A proxy does not need to be a Shareholder. A proxy of a shareholder who has appointed more than one proxy may only vote on a poll.

b. A proxy must be appointed by an Eligible Shareholder or his/her attorney by way of a form of proxy for the EGM, which is attached to the notice of EGM as Attachment B. If the proxy is appointed by the attorney of an Eligible Shareholder, the power of attorney or other authorisation document(s) authorizing such attorney to appoint the proxy must be notarised.

c. To be valid, for holders of A Shares, the notarially certified power of attorney, or other document of authorisation, and the form of proxy must be delivered to the registered address of the Company no later than 24 hours before the time appointed for the holding of the EGM. To be valid, for holders of H Shares, the notarised power of attorney or other authorisation document(s), together with the completed form of proxy for the EGM, must be lodged with Hong Kong Registrars Limited within the same period of time.

4. Miscellaneous

a. The EGM is expected to last for not more than one day. Eligible Shareholders (or their proxies) who attend shall bear their own travelling and accommodation expenses.

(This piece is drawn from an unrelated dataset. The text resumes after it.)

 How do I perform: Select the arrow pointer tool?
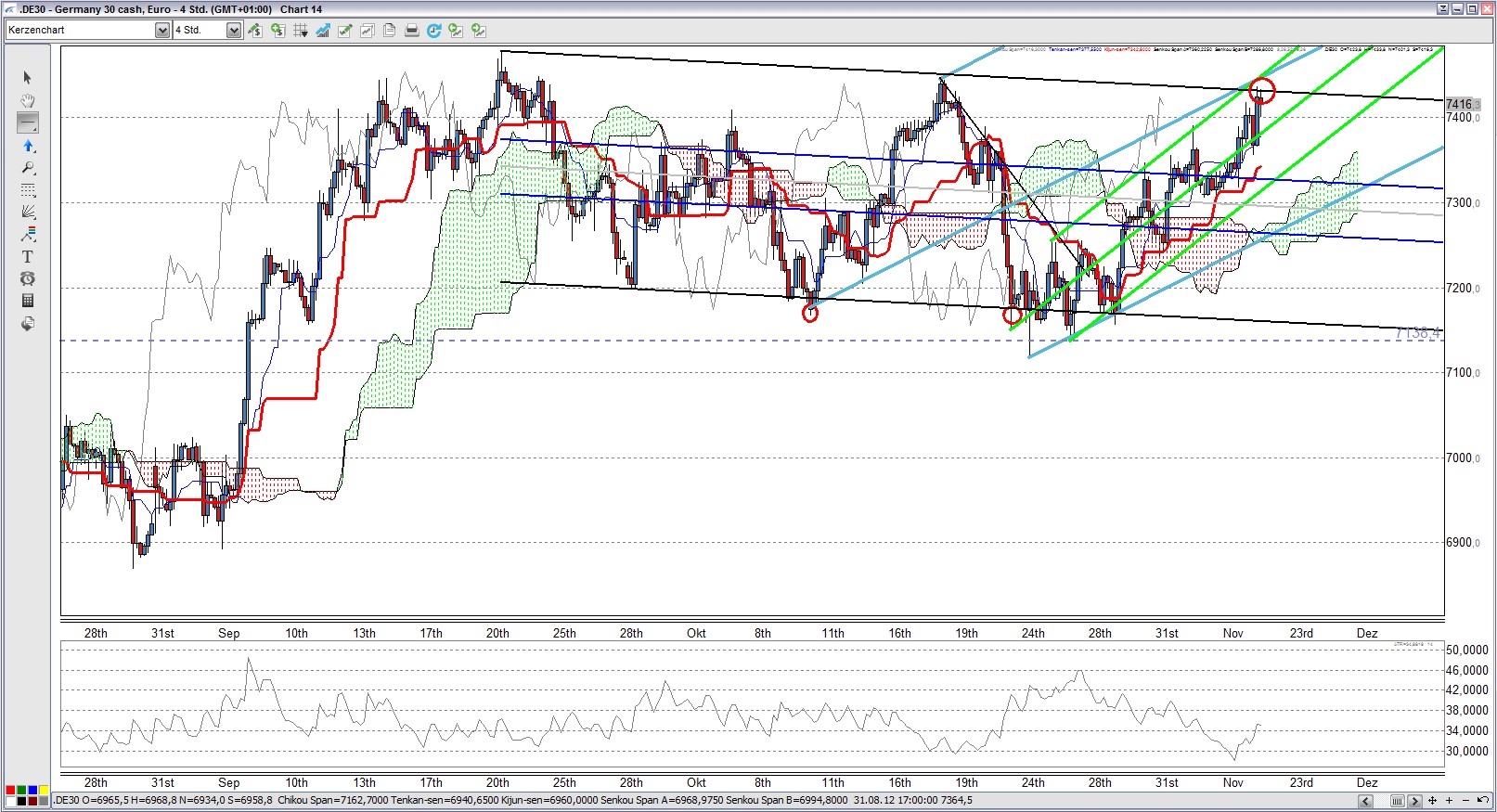[x=27, y=78]
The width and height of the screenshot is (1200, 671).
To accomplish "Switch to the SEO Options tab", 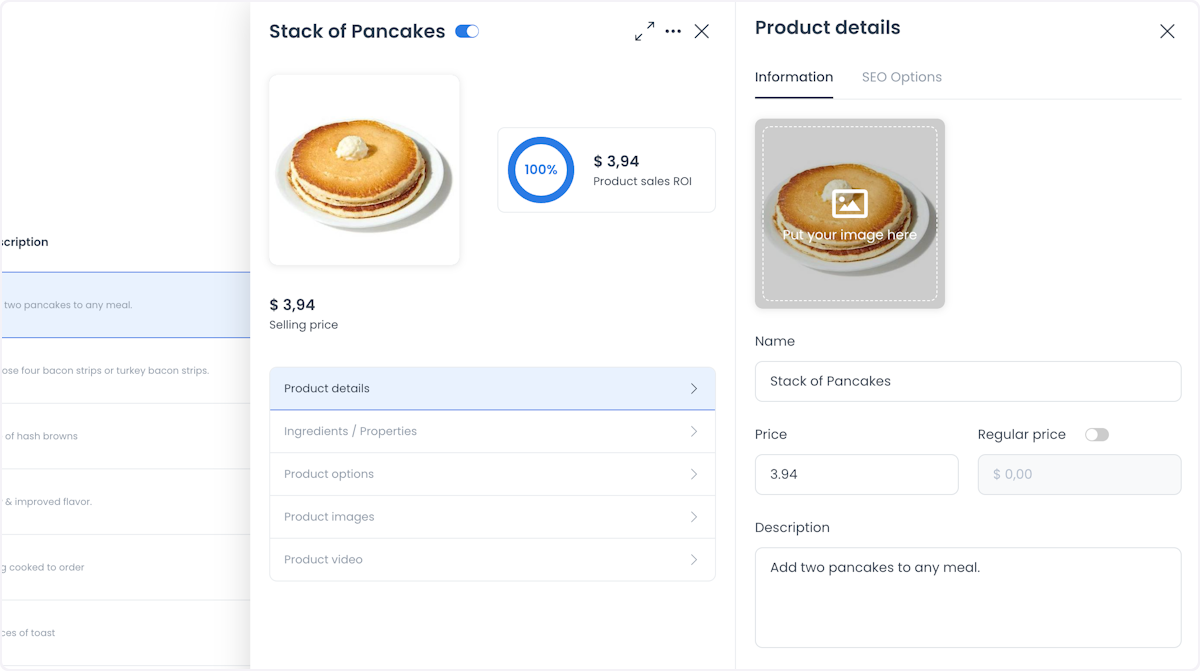I will [902, 77].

b. The address of the headquarter of the Company is:

1st Floor, No. 278 Ji Chang Road Guangzhou 510405, Guangdong Province People's Republic of China

Telephone No.: (+86) 20-8612 4462

Facsimile No.: (+86) 20-8665 9040

Website: www.csair.com

Contact person: Mao Lixing

c. Pursuant to Rule 13.39(4) of the Listing Rules, any vote of the shareholders at a general meeting must be taken by poll. Therefore, all resolutions proposed at the EGM shall be voted by poll.